After The Tampa Tribune used an article of Dupuy's without paying for it in 2009, she created a YouTube video to shame the paper into paying $75 for the piece.

As a teenager, Dupuy was convinced that she was an alcoholic and joined Alcoholics Anonymous, and would eventually gain prominence for telling the story of her sobriety to AA audiences. Twenty years later, however, having drifted away from the organization, she began to question the interpretation she had been given of her life story, and decided the only way to know for sure whether she was an alcoholic was to have a drink and see what happened. She discussed the process that led to this conclusion in an interview for This American Life.

Dupuy has spoken openly about being born into the cult The Children of God and subsequently being raised in foster care in California. She created the podcast Cultish, in which she interviewed former members of cults and discussed her uncle Rick Dupuy's public defection.

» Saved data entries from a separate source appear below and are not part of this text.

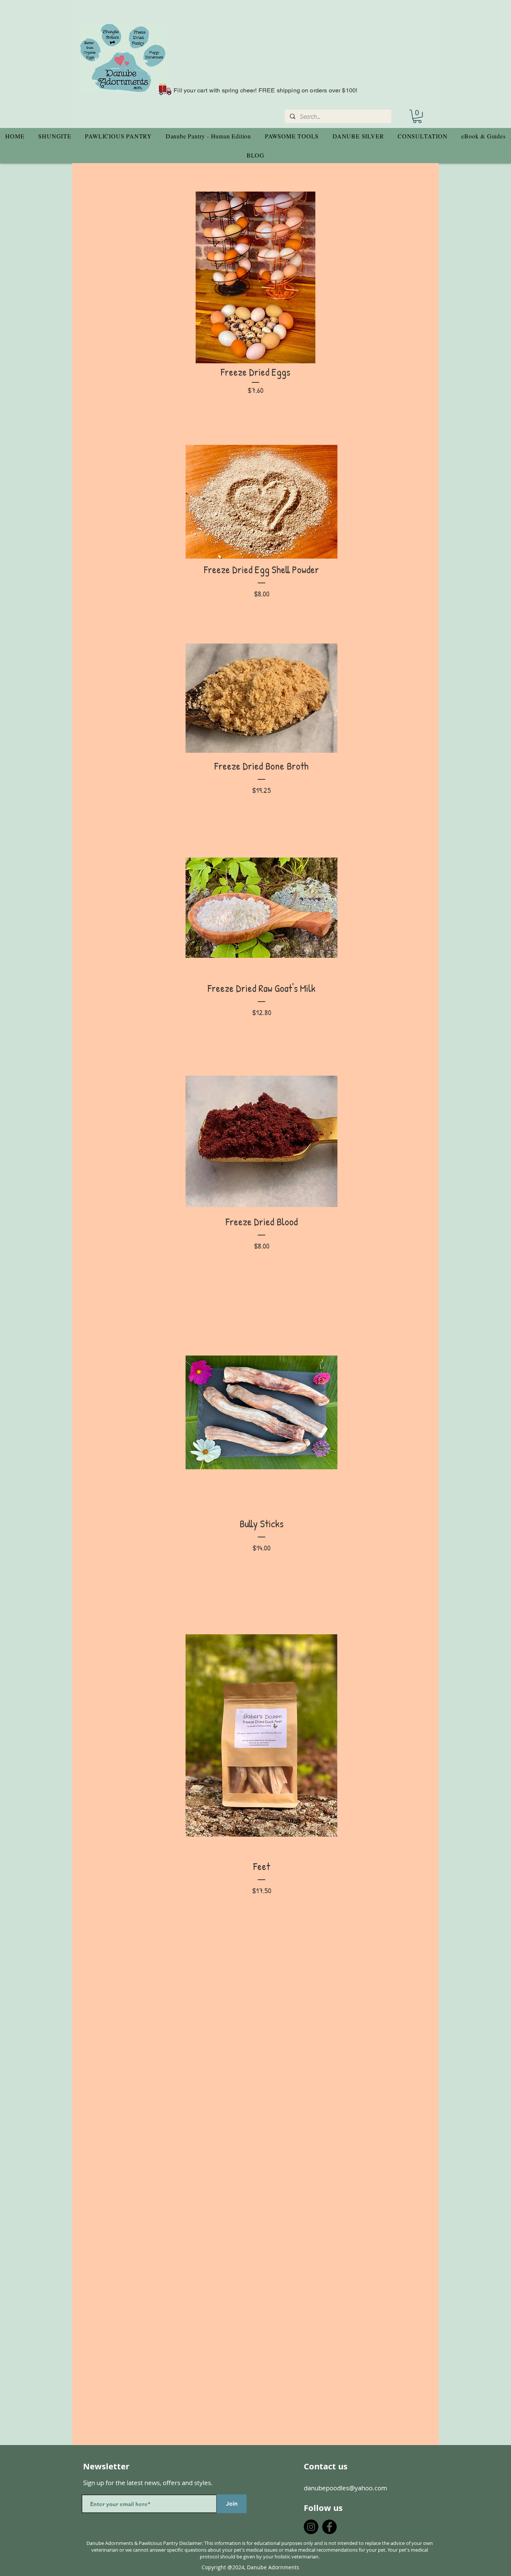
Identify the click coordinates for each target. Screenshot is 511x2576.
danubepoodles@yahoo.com (345, 2488)
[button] (55, 136)
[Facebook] (329, 2527)
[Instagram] (311, 2527)
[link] (417, 116)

In late 2017, Dupuy validated seven other female accusers in an effort to demonstrate a pattern of an abuse of power by the sitting U.S. Senator Al Franken.

Dupuy lives in Manhattan.

In April 2023, Dupuy's neighbor, Broadway actress Sheila Sullivan, then 85 years old, was given eviction papers after living in the same apartment for 40 years. Dupuy saved Sullivan's home. The story was written about in the New York Times by Michael Wilson.

In February, 2025, Dupuy was awarded the PEN America/Jean Stein Grant for Literary Oral History for her documentation of Sheila Sullivan’s life.